The first time I came across Steve Bruntons YouTube channel I came up with all these excuses for not to watch: “This is too advanced math for me”, “Math at this level is not really useful for practical application” etc. Now he has become one of my biggest influencers 🙂
I am not sure which video that triggered my interest for “EigenSteve” and his colleagues at Washington University, but I think it was his “Data-Driven Science and Engineering”-video series. I realized that Steve Brunton has a special ability to make math both really interesting, understandable and useful. His enthusiasm and practical examples of use within dynamics, system identification, control theory, machine learning, fluid dynamics, digital image processing and more makes every video a treat to watch and very transferrable to many projects I am working on.
What makes his videos especially useful are the sharing of code for matlab and python. When trying to understand a subject with cutting-edge research you allways have to look into the papers written to get the details. In better cases you can get some code snippets or links to some github page that is difficult to implement and use. In worse cases you have to link together small pieces and you rarely end up with the same code that is described in the paper.
Steve Brunton, Nathan Kutz and their colleagues is flipping this upside down by making many complete books available for free, sharing all their code and papers publicly, making videos describing in detail the math in an easy way and making walkthroughs videos of their code. This makes all of their tools very available for use in any modern engineering application.

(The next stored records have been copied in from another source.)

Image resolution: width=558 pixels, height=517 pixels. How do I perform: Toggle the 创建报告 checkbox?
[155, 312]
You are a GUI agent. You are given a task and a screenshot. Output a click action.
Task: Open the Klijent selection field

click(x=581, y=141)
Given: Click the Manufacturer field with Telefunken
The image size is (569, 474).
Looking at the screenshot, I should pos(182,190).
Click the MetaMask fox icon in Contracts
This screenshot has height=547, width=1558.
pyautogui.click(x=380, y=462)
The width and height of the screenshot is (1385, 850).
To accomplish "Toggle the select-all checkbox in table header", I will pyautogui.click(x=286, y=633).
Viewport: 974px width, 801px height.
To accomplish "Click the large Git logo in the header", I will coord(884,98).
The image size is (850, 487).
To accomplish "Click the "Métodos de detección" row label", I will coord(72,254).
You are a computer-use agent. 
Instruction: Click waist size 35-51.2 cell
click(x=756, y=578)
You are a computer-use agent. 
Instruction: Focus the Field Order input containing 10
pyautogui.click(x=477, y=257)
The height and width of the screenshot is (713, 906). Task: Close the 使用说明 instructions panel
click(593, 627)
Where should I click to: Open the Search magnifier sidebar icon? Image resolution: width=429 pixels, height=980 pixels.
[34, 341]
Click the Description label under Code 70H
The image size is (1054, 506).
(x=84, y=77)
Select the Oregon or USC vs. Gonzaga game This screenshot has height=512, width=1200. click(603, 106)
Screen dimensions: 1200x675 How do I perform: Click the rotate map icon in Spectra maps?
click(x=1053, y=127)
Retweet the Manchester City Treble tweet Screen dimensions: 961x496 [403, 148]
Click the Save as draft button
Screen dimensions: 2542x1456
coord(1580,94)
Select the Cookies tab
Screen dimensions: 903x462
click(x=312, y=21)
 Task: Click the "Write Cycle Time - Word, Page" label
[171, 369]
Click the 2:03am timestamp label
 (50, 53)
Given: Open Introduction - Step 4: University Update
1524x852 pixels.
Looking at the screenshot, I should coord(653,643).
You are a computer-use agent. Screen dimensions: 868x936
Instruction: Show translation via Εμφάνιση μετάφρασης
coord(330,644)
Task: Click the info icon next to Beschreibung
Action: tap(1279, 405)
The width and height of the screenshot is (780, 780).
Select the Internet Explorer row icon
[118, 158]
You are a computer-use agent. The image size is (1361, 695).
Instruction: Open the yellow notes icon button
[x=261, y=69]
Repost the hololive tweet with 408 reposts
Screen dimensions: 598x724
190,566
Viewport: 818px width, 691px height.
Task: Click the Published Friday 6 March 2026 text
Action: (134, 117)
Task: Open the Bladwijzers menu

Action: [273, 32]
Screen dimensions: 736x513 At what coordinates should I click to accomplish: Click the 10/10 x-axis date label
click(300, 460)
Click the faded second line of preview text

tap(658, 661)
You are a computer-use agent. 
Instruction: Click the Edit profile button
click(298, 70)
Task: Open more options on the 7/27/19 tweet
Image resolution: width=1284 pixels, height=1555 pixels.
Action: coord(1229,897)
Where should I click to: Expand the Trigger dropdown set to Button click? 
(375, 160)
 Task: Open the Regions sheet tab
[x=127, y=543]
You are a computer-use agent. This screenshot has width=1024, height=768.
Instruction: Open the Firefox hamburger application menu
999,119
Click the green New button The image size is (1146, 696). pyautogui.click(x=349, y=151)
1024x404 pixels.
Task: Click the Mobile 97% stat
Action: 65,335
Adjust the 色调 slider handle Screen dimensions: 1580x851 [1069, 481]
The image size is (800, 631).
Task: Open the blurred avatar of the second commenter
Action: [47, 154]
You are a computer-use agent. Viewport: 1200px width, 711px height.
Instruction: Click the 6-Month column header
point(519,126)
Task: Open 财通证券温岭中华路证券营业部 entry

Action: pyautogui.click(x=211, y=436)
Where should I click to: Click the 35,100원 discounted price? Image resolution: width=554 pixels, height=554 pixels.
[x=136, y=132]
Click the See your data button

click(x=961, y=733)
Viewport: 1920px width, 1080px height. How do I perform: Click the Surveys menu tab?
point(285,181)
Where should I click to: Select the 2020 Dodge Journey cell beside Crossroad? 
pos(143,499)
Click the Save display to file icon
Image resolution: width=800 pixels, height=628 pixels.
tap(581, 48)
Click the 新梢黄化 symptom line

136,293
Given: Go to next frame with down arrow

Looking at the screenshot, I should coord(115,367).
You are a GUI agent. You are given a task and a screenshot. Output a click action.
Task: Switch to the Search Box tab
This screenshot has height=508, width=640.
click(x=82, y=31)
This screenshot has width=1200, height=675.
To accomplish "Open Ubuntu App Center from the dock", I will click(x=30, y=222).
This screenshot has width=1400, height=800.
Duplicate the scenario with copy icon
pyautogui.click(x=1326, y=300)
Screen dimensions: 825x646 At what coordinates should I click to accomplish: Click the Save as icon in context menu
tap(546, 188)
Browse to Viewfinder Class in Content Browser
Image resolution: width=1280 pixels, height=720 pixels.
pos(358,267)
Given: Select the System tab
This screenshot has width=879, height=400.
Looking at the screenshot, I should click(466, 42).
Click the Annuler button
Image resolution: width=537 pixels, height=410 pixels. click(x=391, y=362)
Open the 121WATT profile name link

Many of the tools that were barely or not known to me before starting to watch his videos. Now I have watched all of his videos and I am currently using or have used techniques such as DMD, SINDy, SVD/PCA, sparse sensing, HAVOK, LQG and MPC.
One very central technique to many of the other techniques is Singular Value Decomposition (SVD) and it is a technique that should come to mind when working with many different subjects:
I would also like to highlight SINDy – The toolbox for making white-box parsimonious, equation based models directly from data. It seems like every video coming out from Steve Bruntons group is making this technique better in every way by being more robust, requiring less data, working faster etc.
I feel we all owe Steve Brunton a big thank you – Your work has made advanced and very useful tools understandable and available for the whole world to use.